Author(s): Mona N. Al-Terehi, Zahraa F. AL-Khero, Abeer Ameen Baqer, Mohammed Abed Jawad*, Safa K. Hachim, Samah Sajad Kadim, Ali Ahmed Nayyef and Sarah Hussein Ali Alallo

The repair system processes are very important in the maintenance of genome against mutagenic factors, the present study deal with Apurinic/apyrimidinic endonuclease gene polymorphism and its level in depression disorder patients, blood samples were collected from patients and control to serum separation for APE1 detection and DNA extraction for APE1 Asp148Glu (rs3136820) gene polymorphism by CTTP-PCR technique, finding of present research show that the mean age of patients and control were non-significant differences (P 0.156), the BMI was significant differences (P 0.042) between groups. non- significant decrement was appeared in the APE1 level in the patients group (P 0.183), the CTTP-PCR products show two alleles (T and G) and three genotyping in addition to deletion mutation (TT, GT and GG), significant differences was observed in TG allele that low frequent in patients than the control group (OR 5.0909, CI% 1.3190-19.649, P 0.0182).
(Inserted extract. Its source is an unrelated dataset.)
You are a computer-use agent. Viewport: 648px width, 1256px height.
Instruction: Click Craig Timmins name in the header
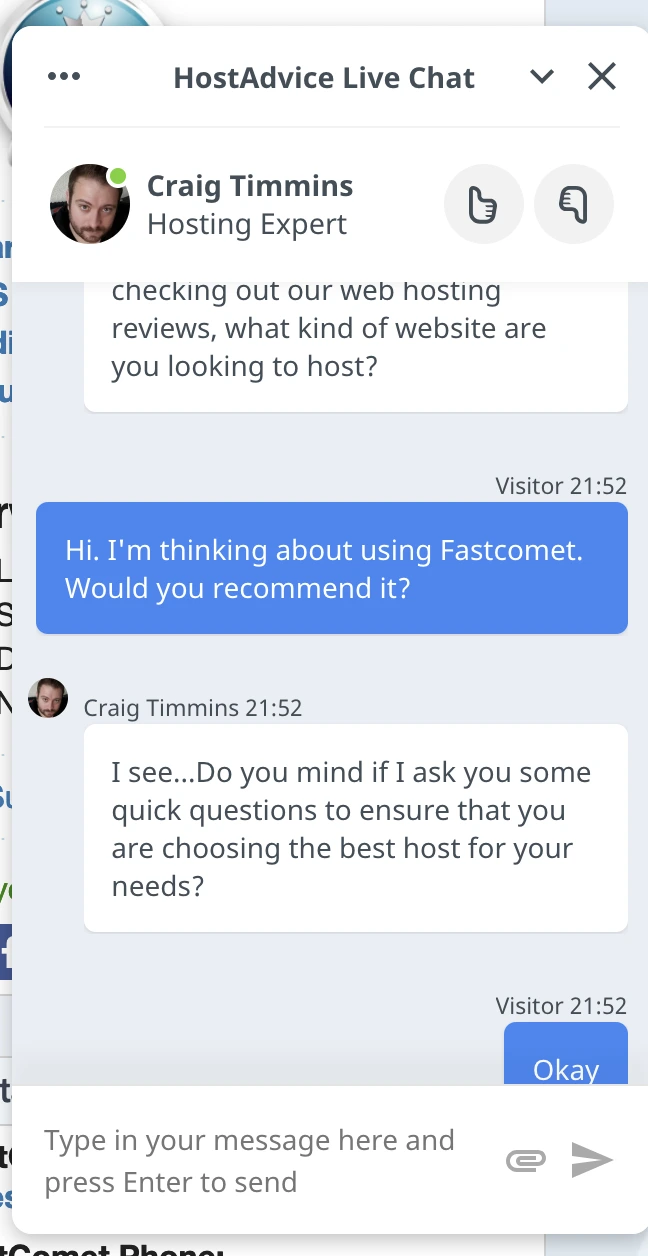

The GG allele shows high frequent in patients than the control group in non-significant differences (OR 3.8500, CI 95% 0.7614-19.468, P 0.103). Deletion mutation also found in non-significant differences (OR 1.7143 CI% 0.1305-22.5139, P 0.6816). The effect of APE1 genotyping in APE1 level show non-significant differences in APE1 levels, according to APE1 genotyping (P 0.870) although of decreasing the level of APE1 in TG in patients than other genotyping. There was a weak relation of APE1 levels, and no association between APE1 Asp148Glu (rs3136820) genotyping with depression disorder.